Stored data
▬▬▬▬▬▬
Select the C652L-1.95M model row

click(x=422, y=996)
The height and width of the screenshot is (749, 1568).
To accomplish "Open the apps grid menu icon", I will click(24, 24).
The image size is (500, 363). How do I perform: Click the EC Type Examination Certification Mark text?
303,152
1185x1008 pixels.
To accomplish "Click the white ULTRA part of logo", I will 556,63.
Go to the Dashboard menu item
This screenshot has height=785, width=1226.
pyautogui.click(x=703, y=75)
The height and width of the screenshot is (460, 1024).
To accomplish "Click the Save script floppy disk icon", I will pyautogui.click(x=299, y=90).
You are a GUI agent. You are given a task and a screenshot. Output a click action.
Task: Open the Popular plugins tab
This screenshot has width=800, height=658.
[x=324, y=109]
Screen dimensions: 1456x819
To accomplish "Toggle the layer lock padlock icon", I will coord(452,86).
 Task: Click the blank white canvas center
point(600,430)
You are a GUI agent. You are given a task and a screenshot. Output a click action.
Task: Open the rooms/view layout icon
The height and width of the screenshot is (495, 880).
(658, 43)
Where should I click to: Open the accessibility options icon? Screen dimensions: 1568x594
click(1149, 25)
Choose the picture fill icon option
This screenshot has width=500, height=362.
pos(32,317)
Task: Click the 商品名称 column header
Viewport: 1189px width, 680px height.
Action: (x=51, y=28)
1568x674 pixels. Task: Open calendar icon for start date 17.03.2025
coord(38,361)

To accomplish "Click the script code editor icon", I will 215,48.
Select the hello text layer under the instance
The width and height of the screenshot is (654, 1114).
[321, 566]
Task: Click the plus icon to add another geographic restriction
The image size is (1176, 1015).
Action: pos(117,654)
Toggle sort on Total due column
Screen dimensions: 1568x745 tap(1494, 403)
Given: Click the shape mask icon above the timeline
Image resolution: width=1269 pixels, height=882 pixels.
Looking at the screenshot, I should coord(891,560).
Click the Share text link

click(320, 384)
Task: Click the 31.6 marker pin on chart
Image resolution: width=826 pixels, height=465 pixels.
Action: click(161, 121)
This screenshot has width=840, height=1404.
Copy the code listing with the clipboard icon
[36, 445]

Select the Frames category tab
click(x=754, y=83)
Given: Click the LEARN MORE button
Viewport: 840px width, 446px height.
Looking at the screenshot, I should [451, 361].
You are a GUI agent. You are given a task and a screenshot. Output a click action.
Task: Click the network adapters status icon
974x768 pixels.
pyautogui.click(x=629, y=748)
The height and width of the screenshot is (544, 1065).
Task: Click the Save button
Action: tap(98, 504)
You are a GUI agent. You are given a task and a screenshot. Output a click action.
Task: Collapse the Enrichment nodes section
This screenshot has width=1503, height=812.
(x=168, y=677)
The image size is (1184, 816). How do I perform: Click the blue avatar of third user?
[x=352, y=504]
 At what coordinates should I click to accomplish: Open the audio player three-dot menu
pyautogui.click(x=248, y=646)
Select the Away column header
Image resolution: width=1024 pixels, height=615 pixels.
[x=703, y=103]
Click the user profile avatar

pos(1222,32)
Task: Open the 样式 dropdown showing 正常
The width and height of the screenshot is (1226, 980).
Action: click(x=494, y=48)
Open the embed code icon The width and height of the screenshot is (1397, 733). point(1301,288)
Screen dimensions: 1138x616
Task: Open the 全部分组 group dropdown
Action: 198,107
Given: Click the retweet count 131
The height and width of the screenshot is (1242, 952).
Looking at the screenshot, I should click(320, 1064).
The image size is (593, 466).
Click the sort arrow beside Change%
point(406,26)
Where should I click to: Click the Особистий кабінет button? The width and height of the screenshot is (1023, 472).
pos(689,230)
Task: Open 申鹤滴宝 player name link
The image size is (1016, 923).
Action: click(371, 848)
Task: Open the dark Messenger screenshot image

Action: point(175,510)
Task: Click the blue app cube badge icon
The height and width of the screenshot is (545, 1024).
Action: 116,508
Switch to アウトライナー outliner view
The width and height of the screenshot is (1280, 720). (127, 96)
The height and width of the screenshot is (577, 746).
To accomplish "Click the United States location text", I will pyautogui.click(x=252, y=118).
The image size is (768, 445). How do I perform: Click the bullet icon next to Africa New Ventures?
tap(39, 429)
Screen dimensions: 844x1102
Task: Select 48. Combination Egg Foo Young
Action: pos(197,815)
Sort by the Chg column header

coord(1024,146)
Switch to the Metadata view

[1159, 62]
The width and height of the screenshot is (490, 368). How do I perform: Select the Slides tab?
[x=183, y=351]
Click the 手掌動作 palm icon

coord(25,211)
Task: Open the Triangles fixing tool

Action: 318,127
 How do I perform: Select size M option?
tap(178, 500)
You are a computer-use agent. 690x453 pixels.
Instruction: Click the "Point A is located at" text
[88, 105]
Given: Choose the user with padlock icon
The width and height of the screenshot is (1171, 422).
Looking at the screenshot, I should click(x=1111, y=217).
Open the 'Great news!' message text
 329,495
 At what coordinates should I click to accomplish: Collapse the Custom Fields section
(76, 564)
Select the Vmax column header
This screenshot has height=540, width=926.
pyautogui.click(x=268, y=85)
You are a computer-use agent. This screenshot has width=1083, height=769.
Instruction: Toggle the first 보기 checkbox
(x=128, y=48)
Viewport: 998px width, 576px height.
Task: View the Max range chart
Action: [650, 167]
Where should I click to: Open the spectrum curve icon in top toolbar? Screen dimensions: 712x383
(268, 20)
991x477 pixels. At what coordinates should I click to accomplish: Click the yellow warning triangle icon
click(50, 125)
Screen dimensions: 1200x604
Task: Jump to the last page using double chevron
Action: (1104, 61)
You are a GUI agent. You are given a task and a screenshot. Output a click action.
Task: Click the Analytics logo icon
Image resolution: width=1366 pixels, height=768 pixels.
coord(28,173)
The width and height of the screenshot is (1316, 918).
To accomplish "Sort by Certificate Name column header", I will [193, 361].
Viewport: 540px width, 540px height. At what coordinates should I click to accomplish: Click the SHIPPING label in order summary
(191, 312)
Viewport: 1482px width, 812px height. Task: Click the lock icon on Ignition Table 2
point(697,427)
▬▬▬▬▬▬
# PROBLEM TO SOLVE
Search the records for the word "padlock" and return every line that holds it.

# RESULT FOR THIS EXERCISE
To accomplish "Toggle the layer lock padlock icon", I will coord(452,86).
Given: Choose the user with padlock icon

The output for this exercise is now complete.